§ **Work item**: The lines to copy run from the one containing "Where should I click to: Mute" to the last line of the entries; output those lines exactly and only them, without pictures.

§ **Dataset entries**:
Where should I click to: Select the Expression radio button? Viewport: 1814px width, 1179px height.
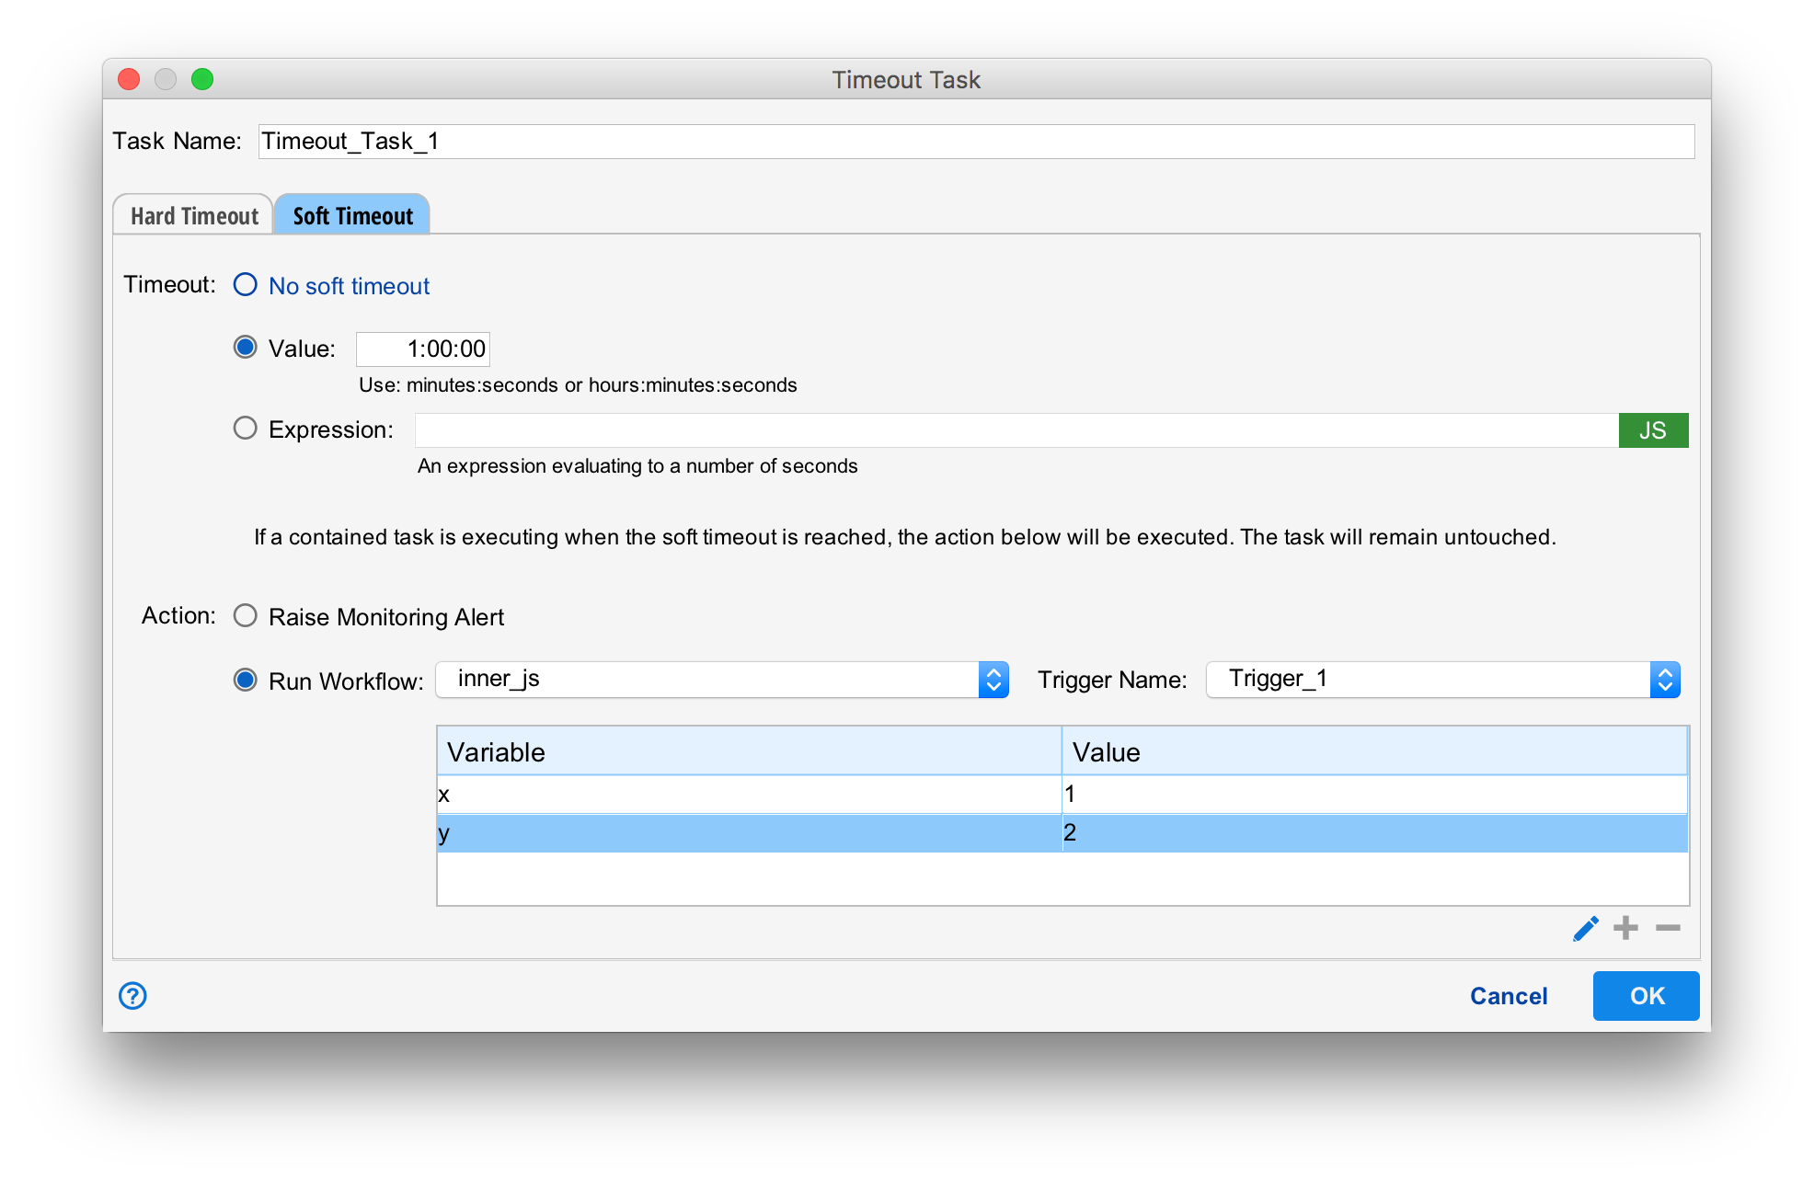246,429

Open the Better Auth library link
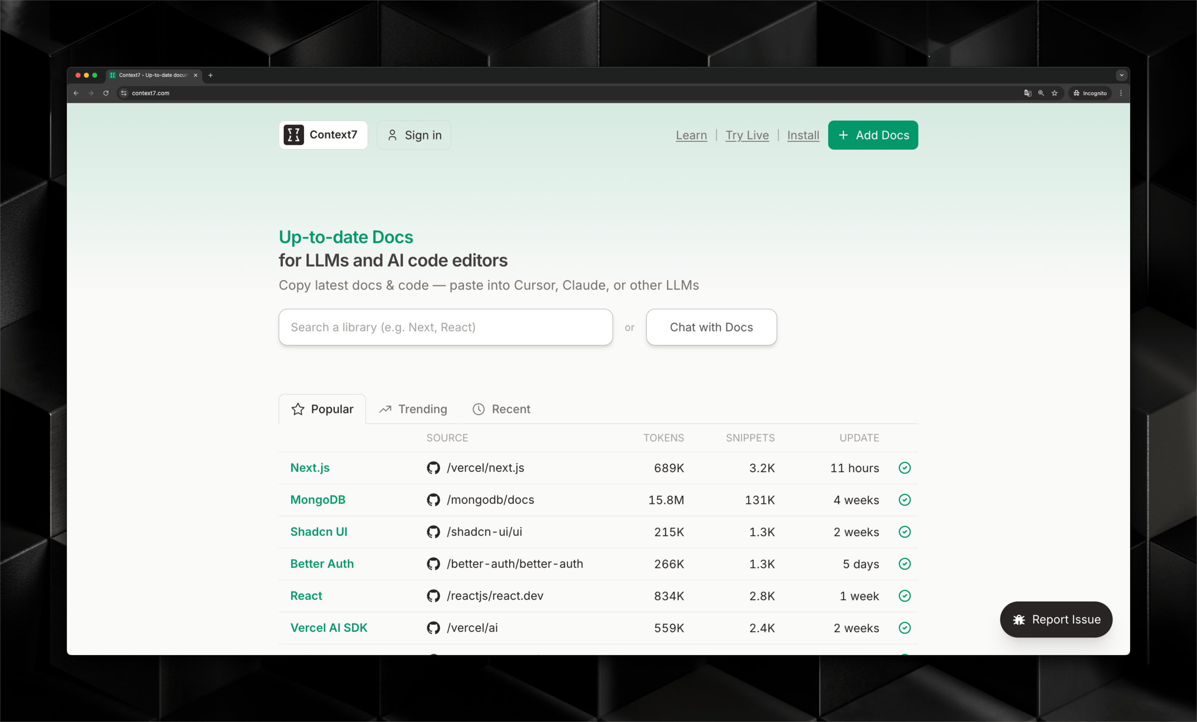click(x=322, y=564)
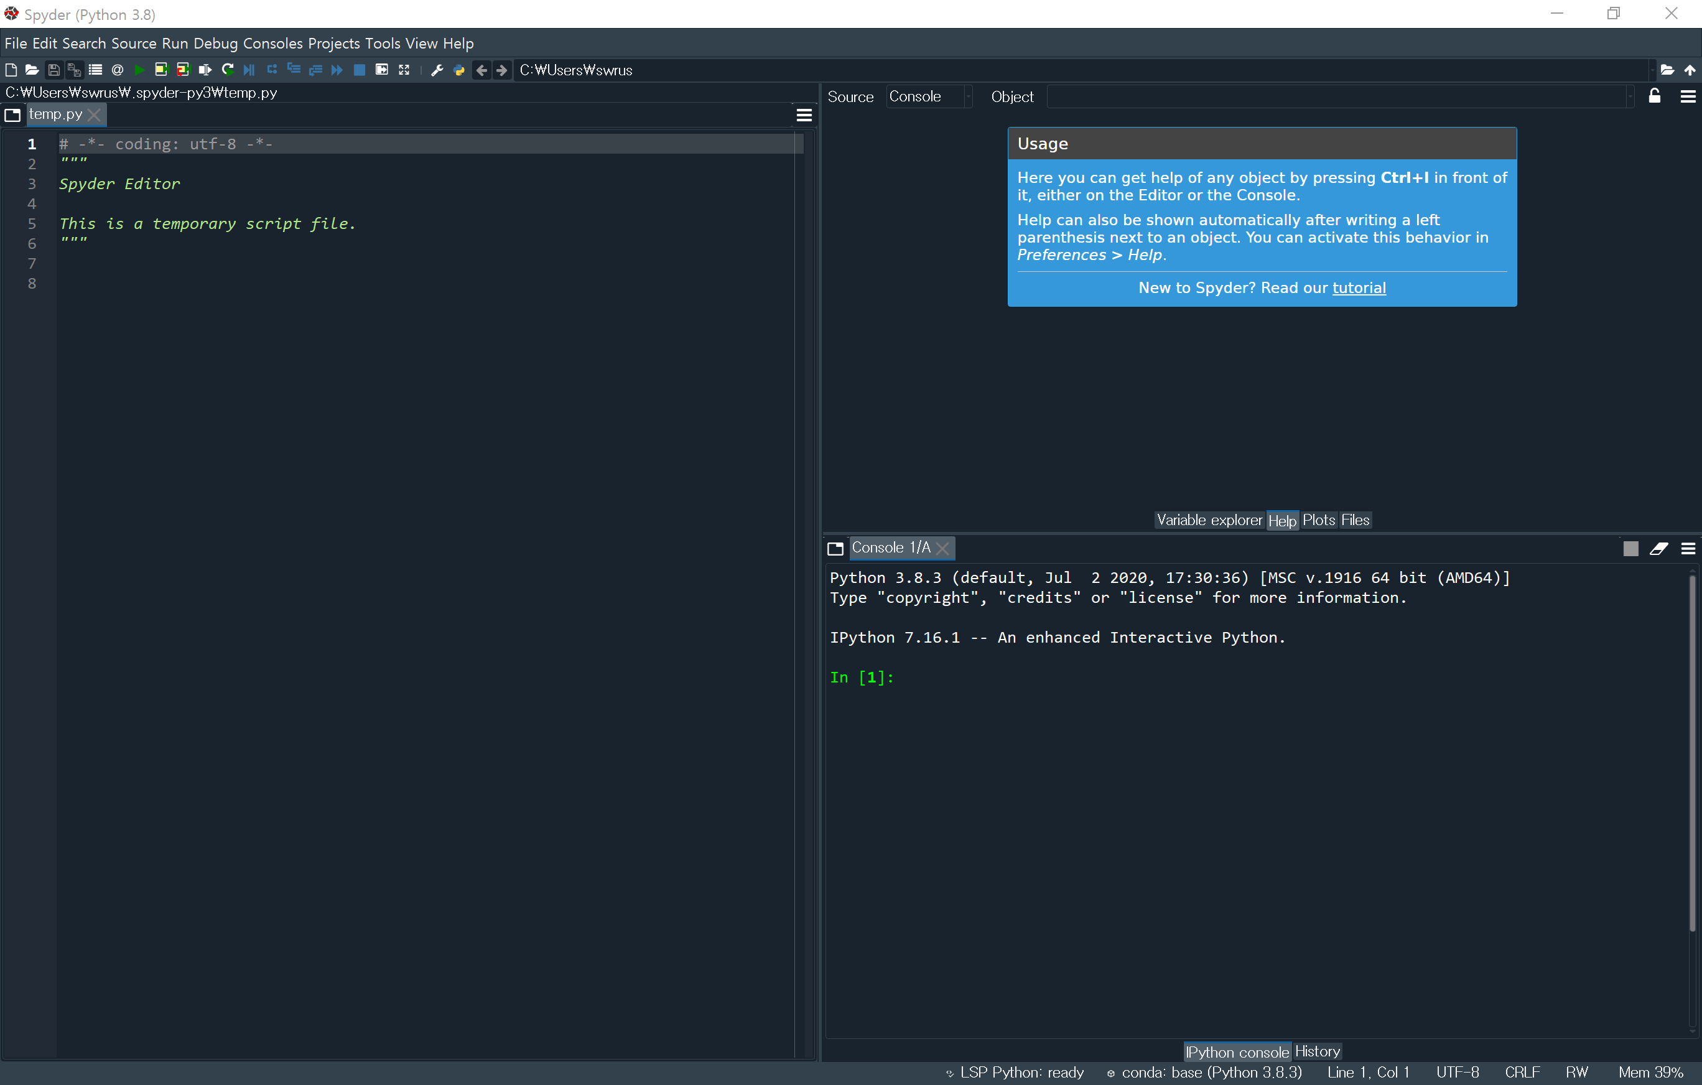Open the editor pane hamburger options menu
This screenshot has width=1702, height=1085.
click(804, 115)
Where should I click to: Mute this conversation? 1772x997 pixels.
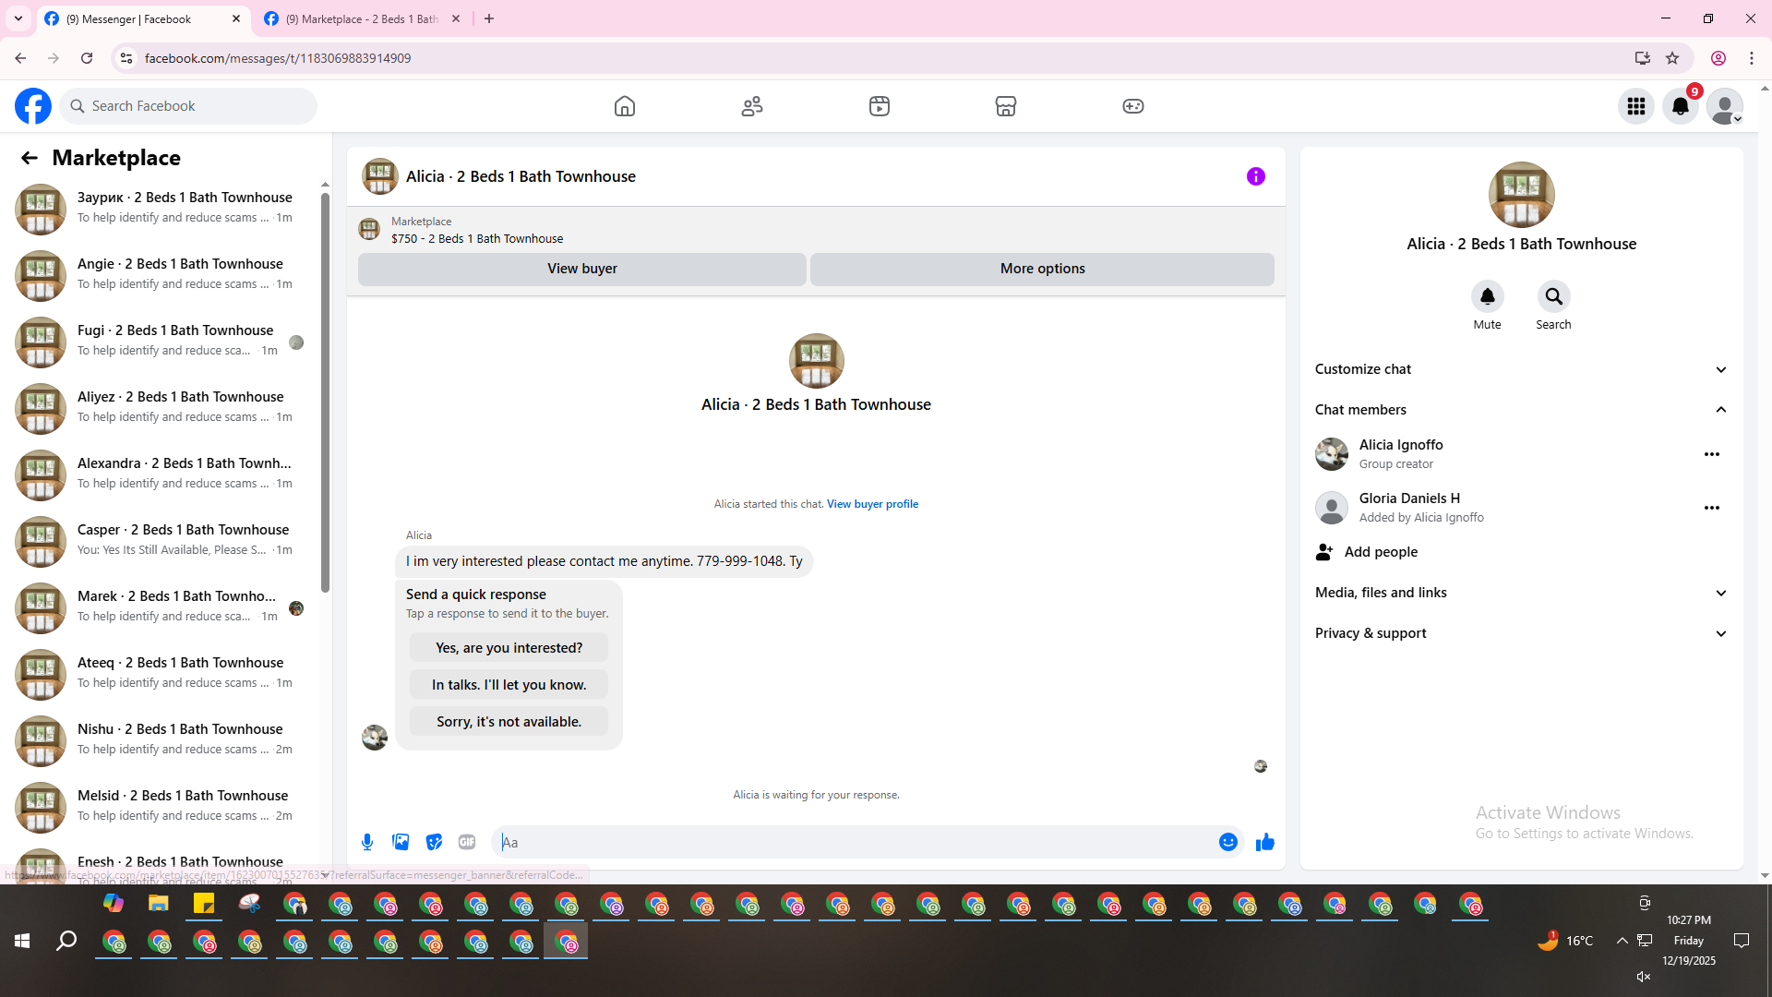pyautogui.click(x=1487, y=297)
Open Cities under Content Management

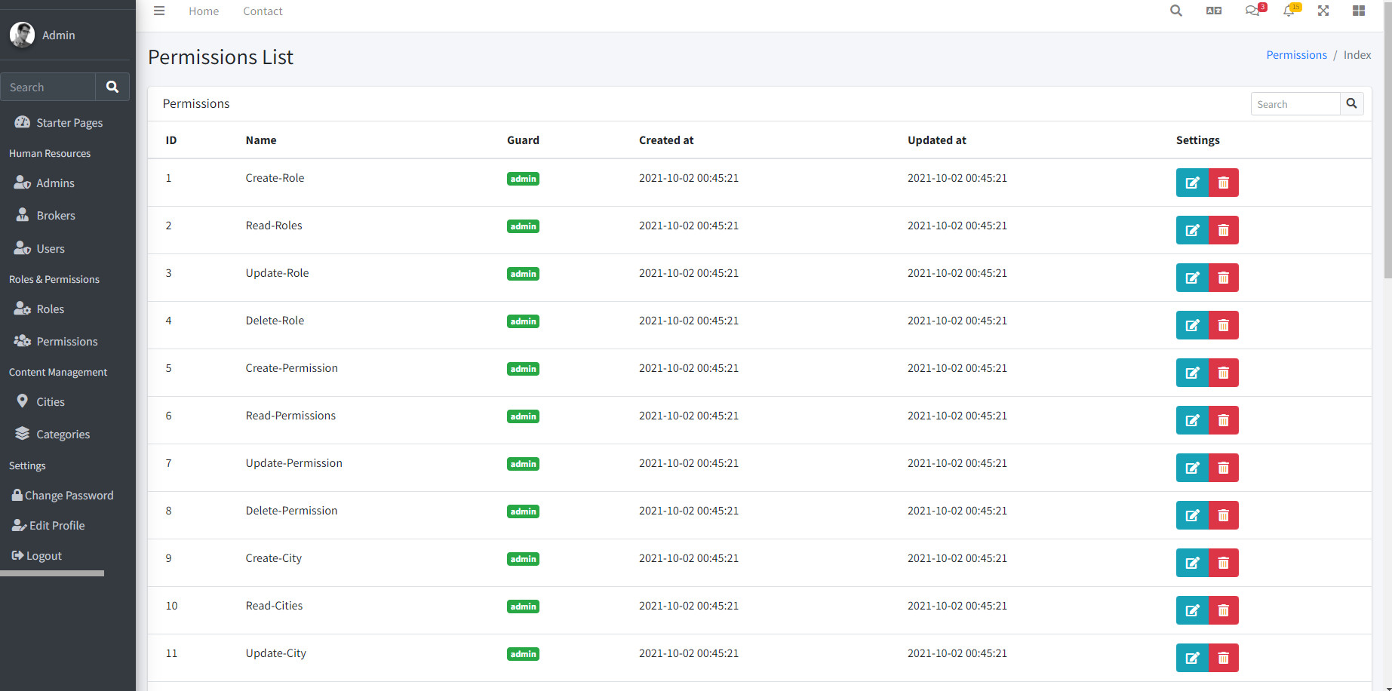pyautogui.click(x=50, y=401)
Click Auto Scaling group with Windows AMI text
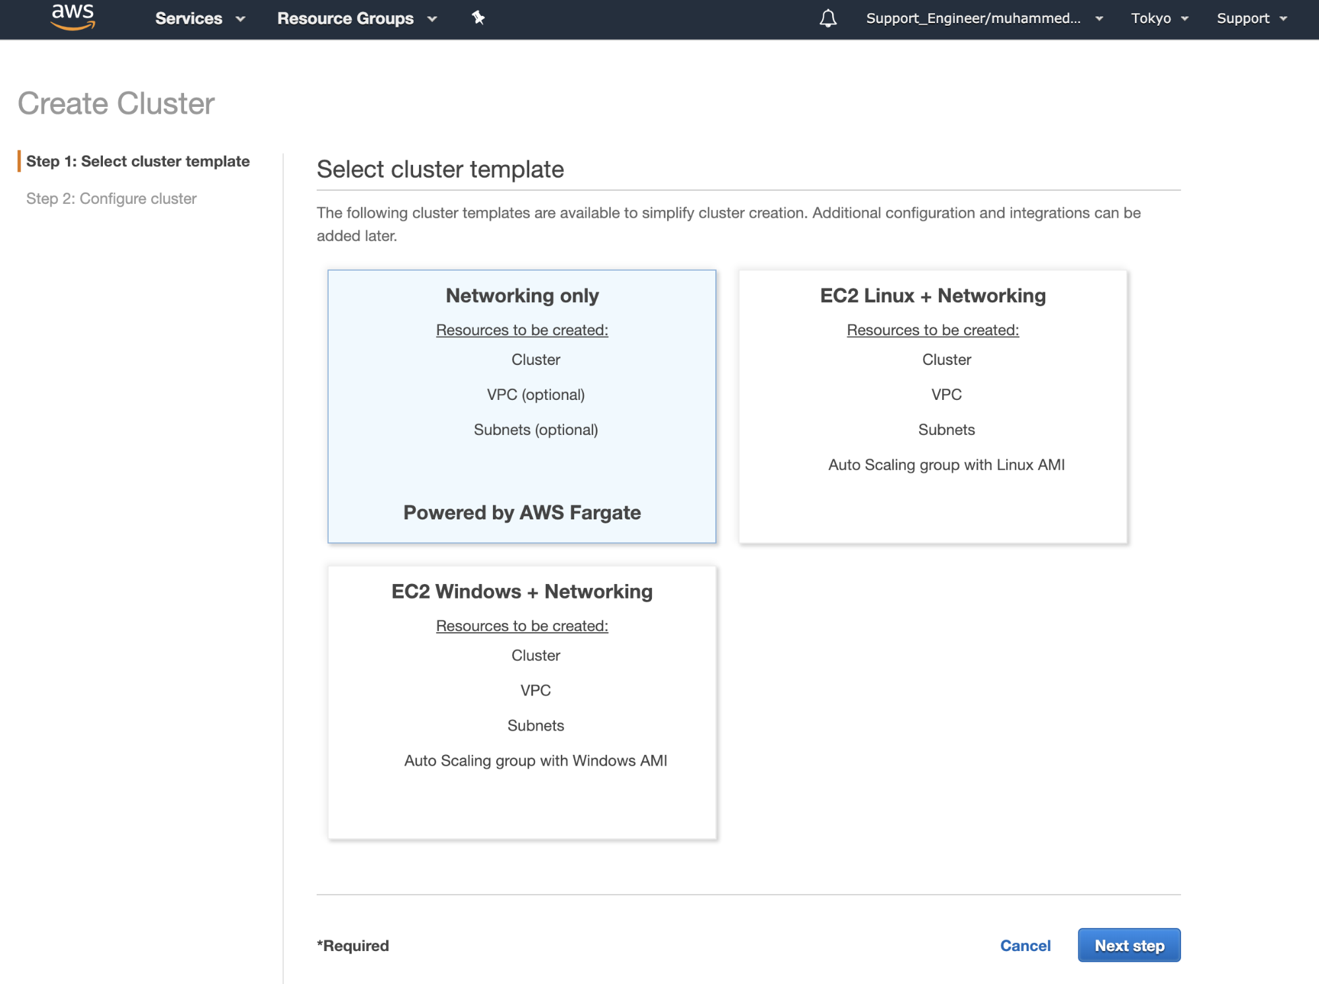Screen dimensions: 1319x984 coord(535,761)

§ **Response area**:
Where should I click to: Mute this conversation? 1772x997 pixels.
pyautogui.click(x=1487, y=297)
Open Cities under Content Management

pyautogui.click(x=50, y=401)
Click Auto Scaling group with Windows AMI text
Screen dimensions: 1319x984 coord(535,761)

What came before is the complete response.